## EXERCISE BRIEF
Upon reaching the line that contains "Toggle XPS Delete" in the records below, begin repeating every line exactly through the last one, skipping pictures.

Saved data entries
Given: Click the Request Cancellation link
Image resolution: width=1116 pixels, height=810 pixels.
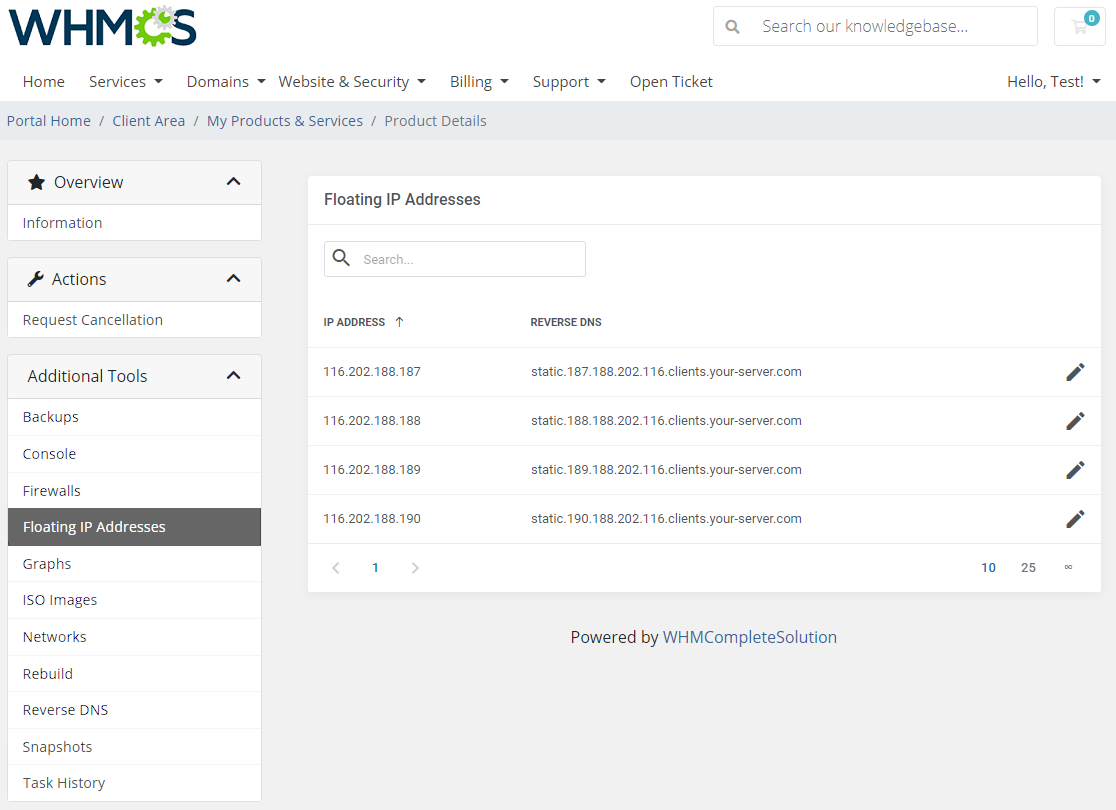Looking at the screenshot, I should tap(92, 319).
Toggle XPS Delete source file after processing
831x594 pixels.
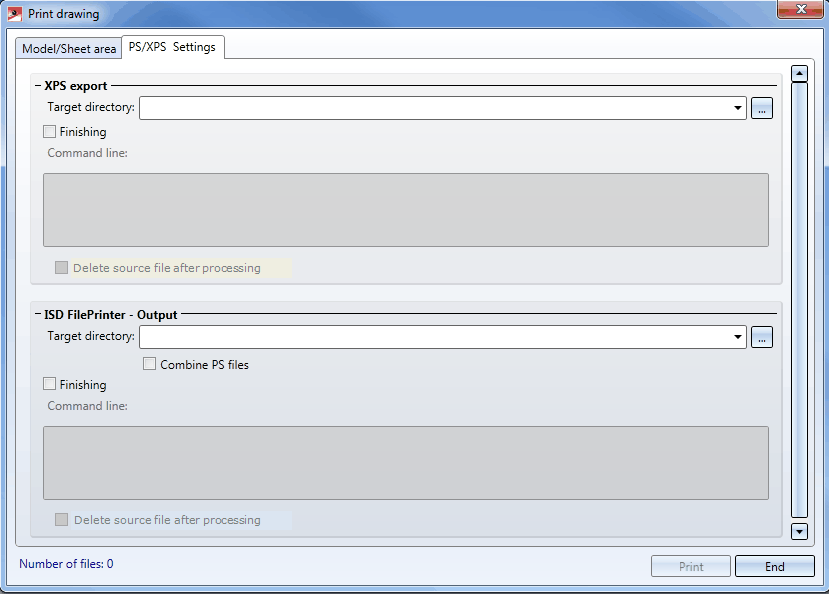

## RESPONSE FOR THIS EXERCISE
Toggle XPS Delete source file after processing
831x594 pixels.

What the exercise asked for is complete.